The popular saying in property or real estate investment is “buy low, sell high.” So, why are more people not turning a profit on their property with such a simple rule?

Because it can be difficult to know what “low” and “high” is in a market that’s constantly changing. Many people can overvalue real estate. This was one of the key problems that led to the housing crisis in 2008.

But, many people can often undervalue property too. This can be particularly true if it’s a third-party seller who’s just looking for a quick sale, and commission.

So, we decided to put together a quick guide on how you can find the true value of your property. We should note though, that using only one of these methods may be a mistake.

All of the below means of finding the value of your property has merit. As such, using a combination of all of them will help you find the most accurate value. This will mean more bang for your buck if you decide to sell, it help you decide whether to hold off until the market is better.

5 Ways To Estimate the True Value of Your Property

1.  Use a Professional Auctioneer/Evaluator

This method is the most common and well-known. For good reason, too. Auctioneers and evaluators are impartial people or companies that assess the value of your home or property. They assess a number of factors, such as the decor, structure, and condition of the property.

Based on these factors, they provide a value on the property that acts as a pricing guide. They also give an upper and lower price range that you could expect from potential buyers. More than one evaluator can be consulted too. This can give you a more impartial, and accurate, view of what your property may be worth. But, you will need to work out the cost of conveyancing fees to know if valuing the property is worth it.

2.  Research the National & Local Average Property Values

Contrary to seeking a third-party’s evaluation, you can also do some work yourself to assess the value of your property. Searching the national property values is a good way to get a ballpark figure of what your property should be worth. But, it can also be deceiving. The value of property in cities is often far higher than that in the countryside.

So, you should also check the average in your city or town. If possible, you should check the average in your neighborhood or zip code for further guidance. This can be particularly useful in tandem with the above or below methods to get a good idea of the value of your property.

3.  Use Online Calculators

Online calculators are cheap and quick. So, it can act as a good first port-of-call for those considering selling or renting their property.

But, their simplicity can mean that it can often be inaccurate. Calculators can also fail to account for a number of factors, like economic stability and the current condition of your property or surrounding area.

So, this method should almost never be used alone if you want to find the true value of your property. But, it can act as a good starting point.

4.  Place it On the Market (provisionally)

In contrast to the above method, placing your property on the market provisionally is one of the most complex ways of assessing it’s value.

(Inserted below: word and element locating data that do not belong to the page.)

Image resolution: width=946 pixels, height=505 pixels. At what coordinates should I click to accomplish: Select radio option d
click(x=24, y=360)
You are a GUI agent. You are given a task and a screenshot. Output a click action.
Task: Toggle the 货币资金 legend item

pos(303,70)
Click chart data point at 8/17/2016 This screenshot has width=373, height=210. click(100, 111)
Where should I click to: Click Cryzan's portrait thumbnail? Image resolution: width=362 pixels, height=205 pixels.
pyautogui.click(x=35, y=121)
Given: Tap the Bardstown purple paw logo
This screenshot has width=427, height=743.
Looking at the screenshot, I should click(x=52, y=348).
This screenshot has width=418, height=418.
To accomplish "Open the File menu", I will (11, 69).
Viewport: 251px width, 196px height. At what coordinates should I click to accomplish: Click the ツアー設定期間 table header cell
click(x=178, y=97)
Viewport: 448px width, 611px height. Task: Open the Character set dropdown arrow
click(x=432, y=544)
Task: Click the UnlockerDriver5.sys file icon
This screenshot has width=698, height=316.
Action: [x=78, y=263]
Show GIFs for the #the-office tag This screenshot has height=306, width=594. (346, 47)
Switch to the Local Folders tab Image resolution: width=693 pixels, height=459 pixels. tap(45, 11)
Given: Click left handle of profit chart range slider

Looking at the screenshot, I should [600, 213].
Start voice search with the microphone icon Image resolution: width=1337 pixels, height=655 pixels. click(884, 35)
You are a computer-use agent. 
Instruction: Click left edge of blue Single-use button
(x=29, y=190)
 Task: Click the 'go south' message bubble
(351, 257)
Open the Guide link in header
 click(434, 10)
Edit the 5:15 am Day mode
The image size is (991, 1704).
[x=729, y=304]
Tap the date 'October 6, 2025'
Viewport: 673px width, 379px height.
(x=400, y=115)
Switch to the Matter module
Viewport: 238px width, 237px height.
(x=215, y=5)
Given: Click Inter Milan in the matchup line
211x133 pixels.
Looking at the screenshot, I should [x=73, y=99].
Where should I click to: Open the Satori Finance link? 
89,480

This entails placing your property for a limited time to see what offers you get in.

But, this is costly and time-consuming. Also, it may not yield the results you like. But, it certainly offers a practical and accurate way to find out the true value of your property.

5.  Assess and Compare the Rent Versus the Purchase Value

price of your property

One way you can check out the value of your property is to check how much you can get from it from renting it, versus selling it. For example, a house that you sell for $200,000 may not seem like a valuable property.

But, if it’s possible to rent out multiple rooms of the same house for a total of $2,000 per month, it may be very valuable as a steady source of income.

Whether you’re looking to augment your cash flow or pay off debts, deciding whether to sell or lease a property is an important factor in how finding how much value your property can provide.